● Task requirements:
Reproduce the lines below word for word, starting with the very first one and stopping after the line that contains "I will 38,481.".
START Records shown
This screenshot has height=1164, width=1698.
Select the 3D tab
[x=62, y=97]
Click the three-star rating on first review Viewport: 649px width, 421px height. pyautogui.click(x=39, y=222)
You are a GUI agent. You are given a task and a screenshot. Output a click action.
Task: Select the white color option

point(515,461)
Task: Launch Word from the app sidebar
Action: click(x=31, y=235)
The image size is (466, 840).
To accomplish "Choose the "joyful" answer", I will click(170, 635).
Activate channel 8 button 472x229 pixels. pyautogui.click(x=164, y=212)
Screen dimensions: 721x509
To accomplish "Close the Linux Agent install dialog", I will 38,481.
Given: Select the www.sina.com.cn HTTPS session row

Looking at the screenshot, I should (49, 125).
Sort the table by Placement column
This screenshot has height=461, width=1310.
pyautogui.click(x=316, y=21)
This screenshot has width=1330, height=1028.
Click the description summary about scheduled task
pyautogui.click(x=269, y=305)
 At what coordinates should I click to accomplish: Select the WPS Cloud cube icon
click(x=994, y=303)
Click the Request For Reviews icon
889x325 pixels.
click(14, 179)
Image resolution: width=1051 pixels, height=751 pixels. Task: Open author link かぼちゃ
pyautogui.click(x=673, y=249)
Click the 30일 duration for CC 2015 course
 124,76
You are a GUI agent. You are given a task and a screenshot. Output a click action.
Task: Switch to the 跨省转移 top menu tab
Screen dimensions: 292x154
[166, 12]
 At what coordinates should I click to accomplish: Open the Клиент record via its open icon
END Records shown
● Result of this task:
This screenshot has height=1164, width=1698.
Select the 3D tab
[x=62, y=97]
Click the three-star rating on first review Viewport: 649px width, 421px height. pyautogui.click(x=39, y=222)
You are a GUI agent. You are given a task and a screenshot. Output a click action.
Task: Select the white color option

point(515,461)
Task: Launch Word from the app sidebar
Action: click(x=31, y=235)
The image size is (466, 840).
To accomplish "Choose the "joyful" answer", I will click(170, 635).
Activate channel 8 button 472x229 pixels. pyautogui.click(x=164, y=212)
Screen dimensions: 721x509
To accomplish "Close the Linux Agent install dialog", I will 38,481.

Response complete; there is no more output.